I have no intentions of making anymore passes till after I'm done with my intake/exhaust mods because It won't tell me anything new.

Also I'm ordering the tubing, naca duct, mandrel bends, intercooler, muffler, couplers and the K&N for my custom airbox next monday. Then I'll start fabing everything up later next week or right about the 1st on my custom intake/exhaust. Depends on when it all comes in and how exceptionally lazy i feel 

After i get it all put back together I'll take a weekend and go up to tulsa and spend it there with my kids instead of here in arkansas. I'll take it out and do some passes then. If it doesn't break down into the 14's... well.. then i'll just have to get crazy


----------



## Aeroscout977 (Nov 25, 2010)

No no before this gets to far OT and outa hand. Lets not use the forums as a venue for gambling. Gentlemen's bets are as far as we will go here.


Back on topic!

I really think the Cruze can get dialed in to the times are are discussing. But it'll take a fellow member doing it for us to really know!


----------



## Memphis (Jun 4, 2011)

Lol sorry man


----------



## NBrehm (Jun 27, 2011)

JDM-USDM Love said:


> I really think the Cruze can get dialed in to the times are are discussing. But it'll take a fellow member doing it for us to really know!


I think it may be possible, but it is going to be in the 60ft time and not at the top end


----------



## Crewz (Jul 12, 2011)

JDM-USDM Love said:


> No no before this gets to far OT and outa hand. Lets not use the forums as a venue for gambling. Gentlemen's bets are as far as we will go here.
> 
> 
> Back on topic!
> ...



Bragging rights it is.


----------



## Crewz (Jul 12, 2011)

TravsCruze said:


> just so all ya'll thinking about putting some coin on this , the closest 1/4 mile track to me is in tulsa, oklahoma.
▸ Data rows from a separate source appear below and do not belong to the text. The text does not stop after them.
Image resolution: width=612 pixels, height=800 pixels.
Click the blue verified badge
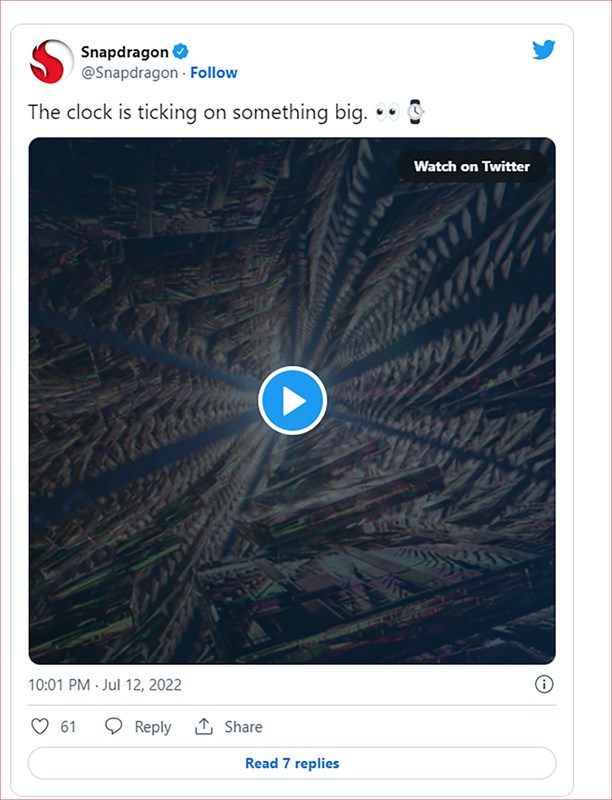click(x=183, y=52)
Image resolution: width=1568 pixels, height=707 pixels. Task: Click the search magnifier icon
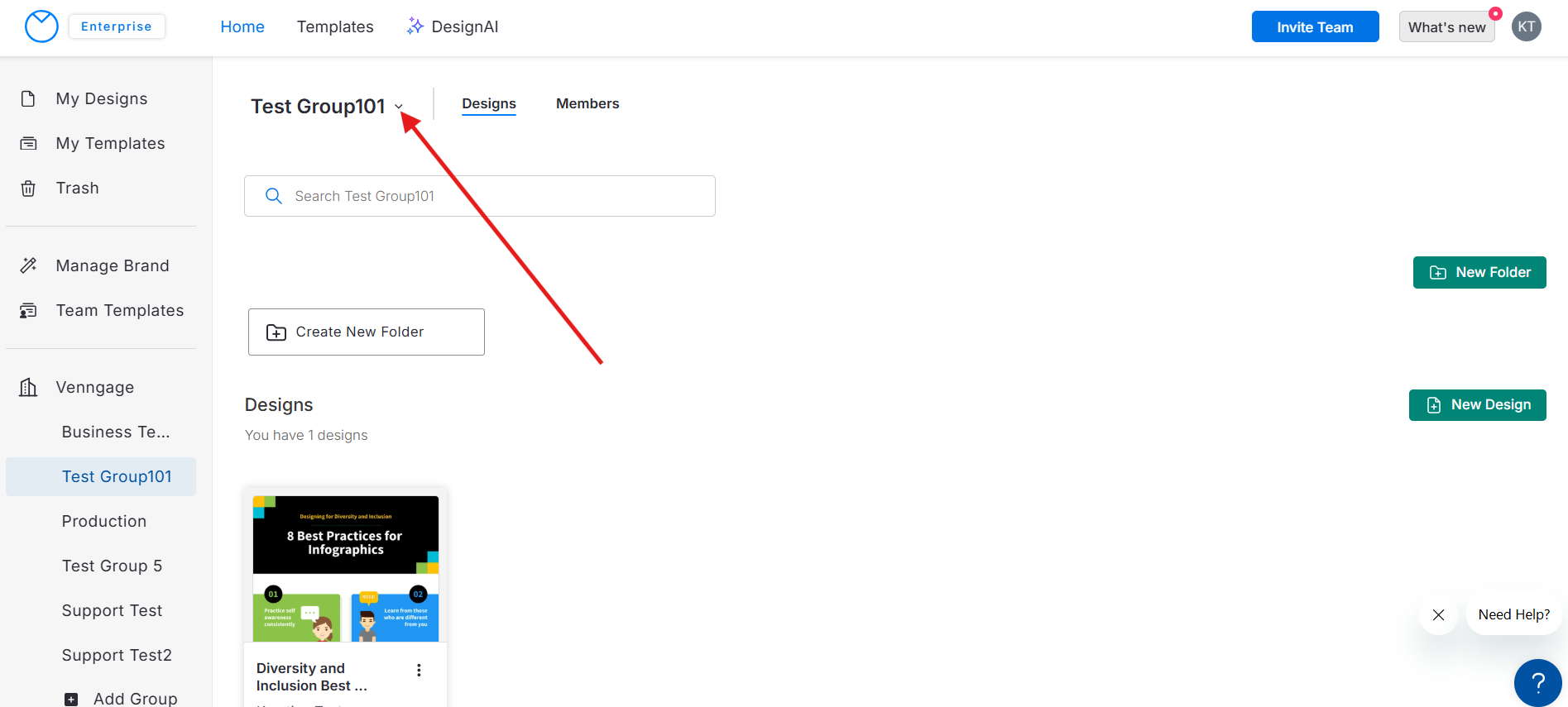tap(274, 196)
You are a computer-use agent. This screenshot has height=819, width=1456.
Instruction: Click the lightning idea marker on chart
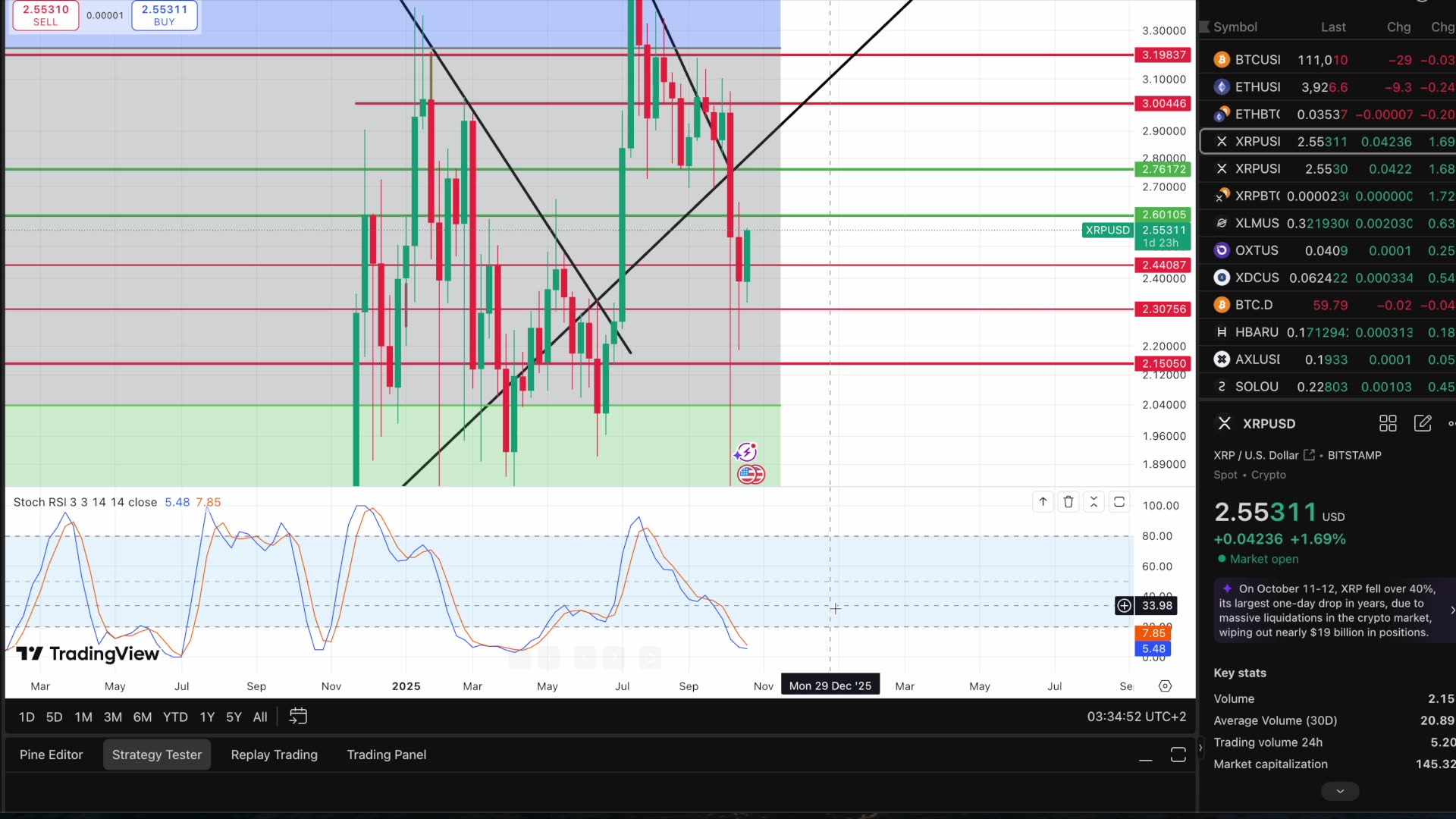(745, 452)
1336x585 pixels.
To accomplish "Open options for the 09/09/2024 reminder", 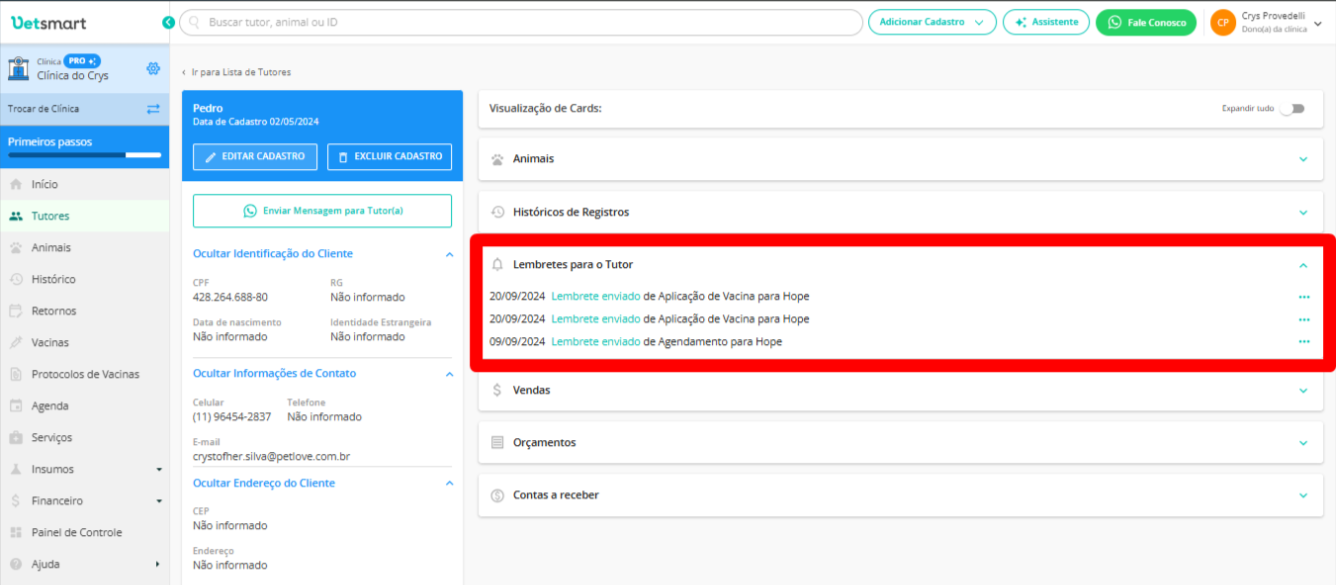I will click(x=1303, y=342).
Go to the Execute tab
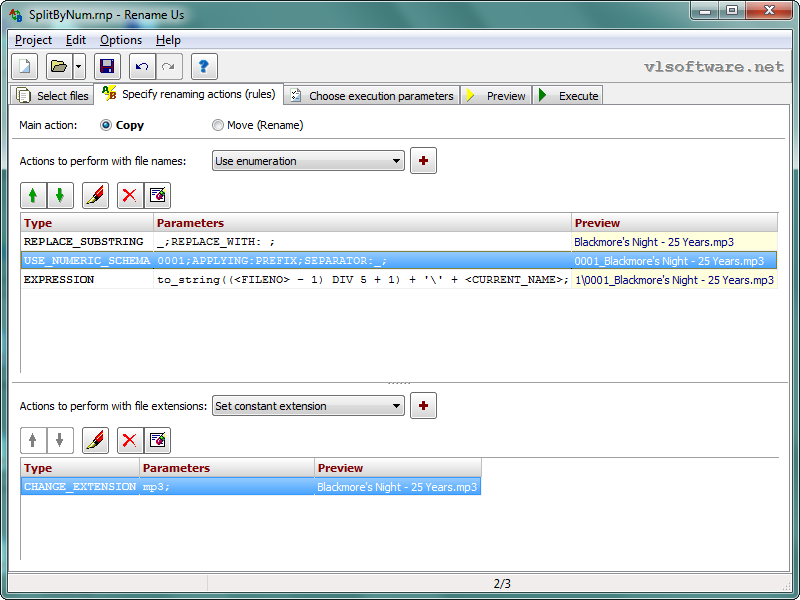 tap(568, 96)
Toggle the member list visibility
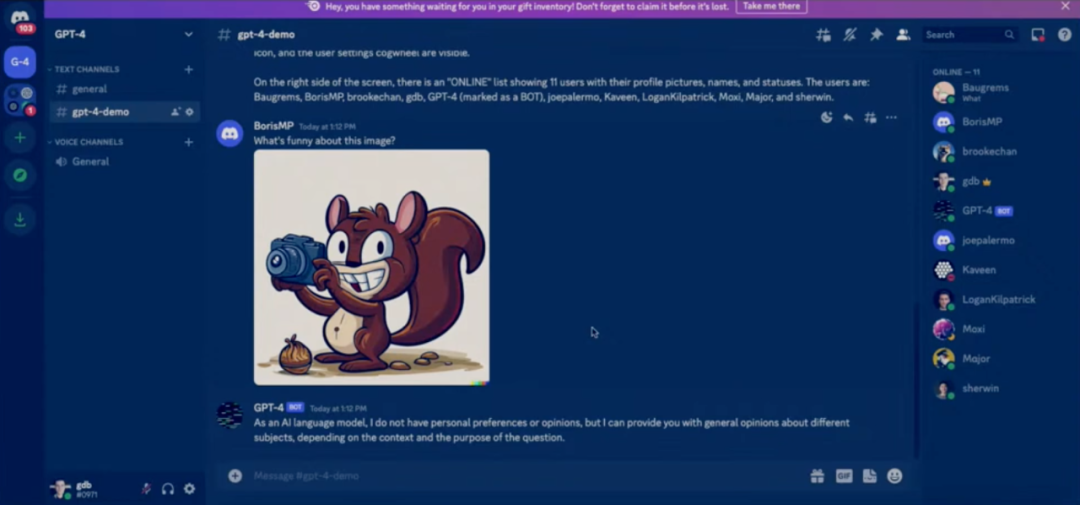 click(903, 35)
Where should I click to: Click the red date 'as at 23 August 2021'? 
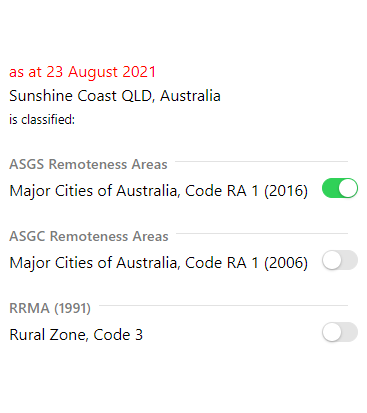(x=82, y=72)
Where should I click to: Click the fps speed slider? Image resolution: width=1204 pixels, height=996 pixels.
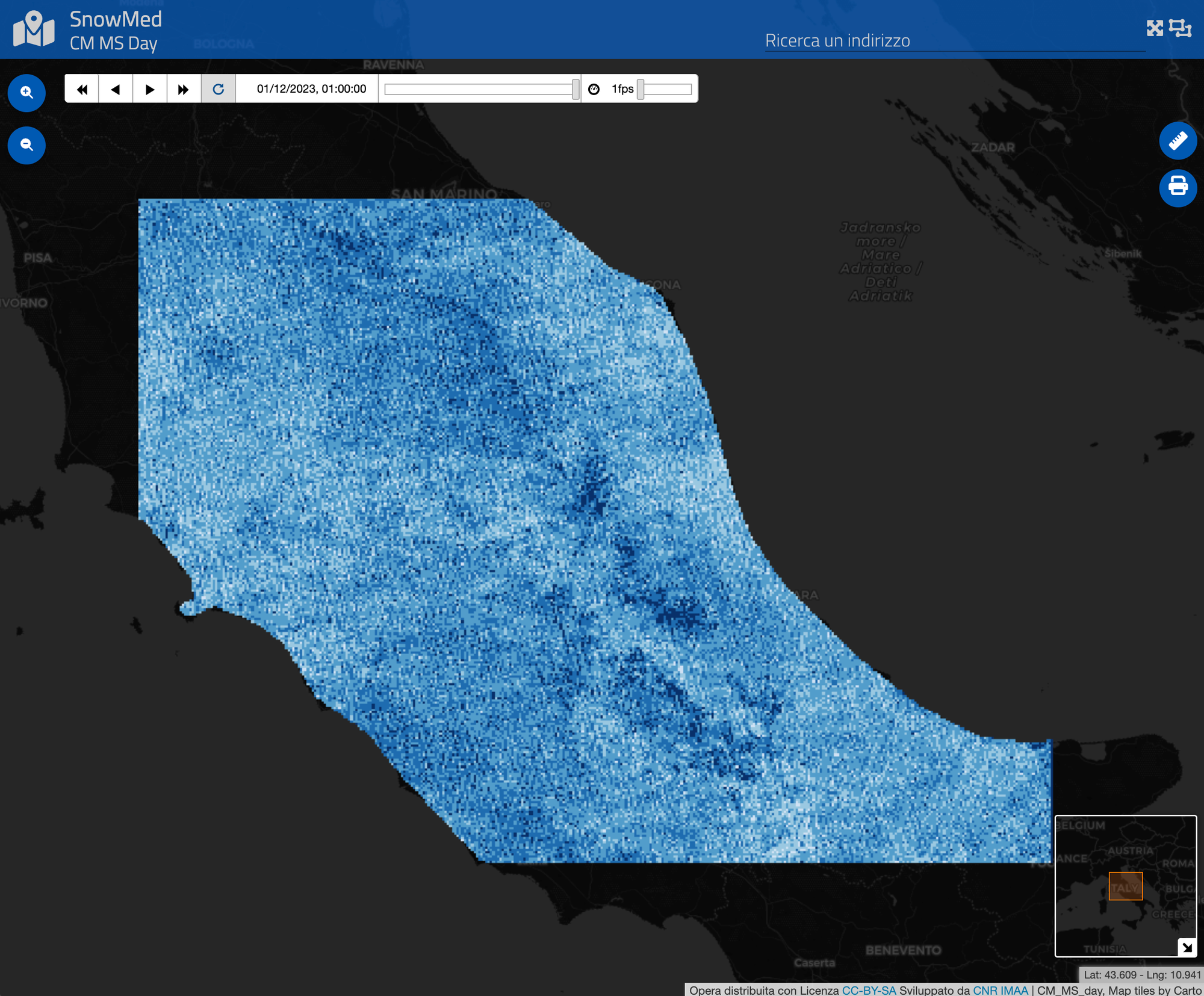point(665,89)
BUT my children also live in tulsa so i go there quite frequently.
> 
> I have no intentions of making anymore passes till after I'm done with my intake/exhaust mods because It won't tell me anything new.
> 
> ...



Keep us posted on when this might go down. :goodjob:


----------



## 70x7 (Apr 24, 2011)

NBrehm said:


> I'm in, I'd throw down a 20 spot. I think that last 320 feet is where the lack of HP will really start showing up, trap speeds don't lie and you are not picking up 7-10MPH in the last 320 feet. I do think, realisticaly, that a VERY high 14 could be possible with better tires and I'd glady lose the $20 to see it happen


I am going to be taking your side on this debate. I dont believe this Cruze can pull on a Z or RS Camaro. When I have the pedal down, it seems good on turbo spool but I can actually feel when the power starts to fade up top. 
I will however give it credit to say it does run quicker than a 138-hp (crank) should be running!!


----------



## TravsCruze (Aug 4, 2011)

Crewz said:


> Keep us posted on when this might go down. :goodjob:


I'll be posting up my custom fabs after they are finished in their own threads and then referencing them back to here like I did the suspension mod. Should be some fun discussions.


----------



## TravsCruze (Aug 4, 2011)

*October 22nd trip to the track results*

i was specifically asked to update this with what i learned last night, and while at first i didn't really want to. I felt that this is a learning lesson and had valuable information and while it didn't produce a 14 second equivilent pass, it did give me good information.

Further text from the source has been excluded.